Document segment

# Chex to Fame Pedigree (Quarter Horse)



## Nokotaheaven (Apr 11, 2012)

Doc Bar, Tiny Charger, and Easy Jet who was one of AQHA's top racehorses. Also Easy Jet's sire, and both his grandsires.


----------



## Ripper (Apr 1, 2012)

Nokotaheaven said:


> Doc Bar, Tiny Charger, and Easy Jet who was one of AQHA's top racehorses. Also Easy Jet's sire, and both his grandsires.


All to far back to be of relevance.

Pretty much just a horse.

Most of them are.


----------



## SorrelHorse (Apr 9, 2009)

All lines will always be relevent because they are the ones who shaped what the direct relatives are and shape the horse itself. 

I like the lines itself. What are you looking to do with this horse?


----------



## NdAppy (Apr 8, 2009)

Tasks and exercises
A - Which horse does the pedigree thread name as one of AQHA's top racehorses?
B - Please edit the pedigree thread, starting with "## Nokotaheaven (Apr" and going on through "(Apr 1, 2012)", so that "top" becomes "leading".
The listing that comes next has no connection to the pedigree thread.

Record set
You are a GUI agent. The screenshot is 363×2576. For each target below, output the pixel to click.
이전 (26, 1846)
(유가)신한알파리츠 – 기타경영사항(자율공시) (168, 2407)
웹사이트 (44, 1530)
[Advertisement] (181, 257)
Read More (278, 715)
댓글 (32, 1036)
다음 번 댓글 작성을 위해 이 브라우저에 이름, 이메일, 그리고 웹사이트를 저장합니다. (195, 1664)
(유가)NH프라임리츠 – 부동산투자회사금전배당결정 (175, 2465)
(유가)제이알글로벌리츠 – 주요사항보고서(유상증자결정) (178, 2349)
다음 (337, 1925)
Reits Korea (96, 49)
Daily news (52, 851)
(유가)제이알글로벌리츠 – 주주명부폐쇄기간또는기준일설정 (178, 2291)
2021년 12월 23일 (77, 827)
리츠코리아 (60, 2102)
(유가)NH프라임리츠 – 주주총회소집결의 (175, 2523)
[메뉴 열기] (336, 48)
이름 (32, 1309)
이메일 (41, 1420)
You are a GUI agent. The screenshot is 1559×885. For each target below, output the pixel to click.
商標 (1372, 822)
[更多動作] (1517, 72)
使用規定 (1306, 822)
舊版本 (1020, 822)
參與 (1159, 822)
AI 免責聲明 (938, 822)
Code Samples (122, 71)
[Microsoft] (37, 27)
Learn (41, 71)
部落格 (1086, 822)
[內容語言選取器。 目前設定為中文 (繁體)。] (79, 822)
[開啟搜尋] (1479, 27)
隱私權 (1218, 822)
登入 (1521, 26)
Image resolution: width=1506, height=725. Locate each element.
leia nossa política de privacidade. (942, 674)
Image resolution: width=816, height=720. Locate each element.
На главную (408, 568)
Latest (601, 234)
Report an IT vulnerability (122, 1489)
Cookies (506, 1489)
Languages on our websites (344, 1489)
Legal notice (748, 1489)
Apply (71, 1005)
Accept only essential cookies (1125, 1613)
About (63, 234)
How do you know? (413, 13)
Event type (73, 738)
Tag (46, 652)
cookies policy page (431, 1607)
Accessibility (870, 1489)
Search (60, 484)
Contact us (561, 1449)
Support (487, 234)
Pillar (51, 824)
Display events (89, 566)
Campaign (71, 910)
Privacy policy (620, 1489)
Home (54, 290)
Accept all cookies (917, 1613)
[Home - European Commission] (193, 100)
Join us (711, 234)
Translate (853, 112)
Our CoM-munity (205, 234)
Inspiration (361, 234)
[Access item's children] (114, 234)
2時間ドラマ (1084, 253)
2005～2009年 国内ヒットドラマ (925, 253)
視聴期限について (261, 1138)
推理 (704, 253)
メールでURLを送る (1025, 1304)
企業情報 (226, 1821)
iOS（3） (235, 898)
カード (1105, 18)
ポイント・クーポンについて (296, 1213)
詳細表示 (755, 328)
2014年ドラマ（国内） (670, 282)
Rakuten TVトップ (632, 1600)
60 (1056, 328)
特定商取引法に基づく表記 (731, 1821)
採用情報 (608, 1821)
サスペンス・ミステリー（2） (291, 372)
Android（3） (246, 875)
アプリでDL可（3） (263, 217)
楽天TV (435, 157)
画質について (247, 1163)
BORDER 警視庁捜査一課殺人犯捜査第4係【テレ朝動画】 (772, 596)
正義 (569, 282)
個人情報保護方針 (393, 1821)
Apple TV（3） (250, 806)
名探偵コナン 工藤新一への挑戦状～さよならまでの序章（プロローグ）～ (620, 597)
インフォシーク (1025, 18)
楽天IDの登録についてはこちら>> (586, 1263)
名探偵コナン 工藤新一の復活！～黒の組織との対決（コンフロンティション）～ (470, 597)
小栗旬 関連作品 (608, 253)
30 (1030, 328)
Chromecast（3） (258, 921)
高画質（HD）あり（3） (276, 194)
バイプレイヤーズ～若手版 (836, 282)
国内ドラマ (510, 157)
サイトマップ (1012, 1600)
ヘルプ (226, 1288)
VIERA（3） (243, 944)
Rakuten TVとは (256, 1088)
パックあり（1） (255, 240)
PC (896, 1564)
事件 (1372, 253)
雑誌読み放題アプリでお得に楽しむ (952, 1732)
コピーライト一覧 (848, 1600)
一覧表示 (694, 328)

Results in order
A - Easy Jet

B -
## Nokotaheaven (Apr 11, 2012)

Doc Bar, Tiny Charger, and Easy Jet who was one of AQHA's leading racehorses. Also Easy Jet's sire, and both his grandsires.


----------



## Ripper (Apr 1, 2012)